Work to remove the Polytrack at Kenneland Race Course. Work to remove the Polytrack at Kenneland Race Course.
John Howard John Howard
Amy Gregory Amy Gregory
A closer look at the Polytrack surface being removed at Keeneland. A closer look at the Polytrack surface being removed at Keeneland.

LEXINGTON, KY (WAVE) - While a bride to be was posing for pictures on the rail at Keeneland, a divorce was going on right next to her. Keeneland is ending its eight year marriage to Polytrack and going back to dirt.

Work has started to dig up 16,000 tons of a synthetic racing surface made out of sand, carpet fiber, and rubber, coated in wax. They will replace it with 19,000 tons of dirt.

 "The racing surface will be six inches deep. The three bottom inches will be cushion, and three top inches will be the racing surface," said John Howard, the project manager.

Keeneland dumping Polytrack is surprising for many reasons.
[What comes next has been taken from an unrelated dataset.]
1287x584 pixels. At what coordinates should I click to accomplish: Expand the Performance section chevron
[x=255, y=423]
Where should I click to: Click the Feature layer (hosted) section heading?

One year ago, officials strongly denied rumors they were replacing Polytrack with dirt, telling WAVE 3 News attendance was up, betting was up, and field sizes were up.

"We love it here, but we're not at the end of the journey," said Rogers Beasley, racing vice president at Keeneland, 12 months ago. "We continue to research and make it better and better."

But the biggest reason Keeneland was sticking to Polytrack was safety. After analyzing three years of records in the equine injury data base we found a big difference in fatalities between dirt tracks and tracks that installed synthetic surfaces.

Dirt tracks like Aqueduct and Delaware averaged over three deaths per 1,000 starters. On the Polytrack at Keeneland, there was one death in 1,200 starters while the Polytrack at Turfway Park had one fatality for just under 5,000 starters.

Overall, the catastrophic breakdown rate on dirt tracks in North America last year was nearly five times the rate on Synthetic tracks. So why is Keeneland switching back?

"Owners and trainers are very traditional," said Amy Gregory, communications Director for Keeneland. "It's a very traditional sport. They prefer to race on dirt tracks. So we feel we're not abandoning safety whatsoever. It remains our top priority. We feel moving to a dirt track and having a top safety record are not mutually exclusive. We can do both."

After Keeneland and Del Mar complete the switch back to dirt, there will only be six thoroughbred tracks left in North America using a synthetic racing surface. They are confident they'll have the dirt track and drainage system in place at Keeneland in time for the fall meet.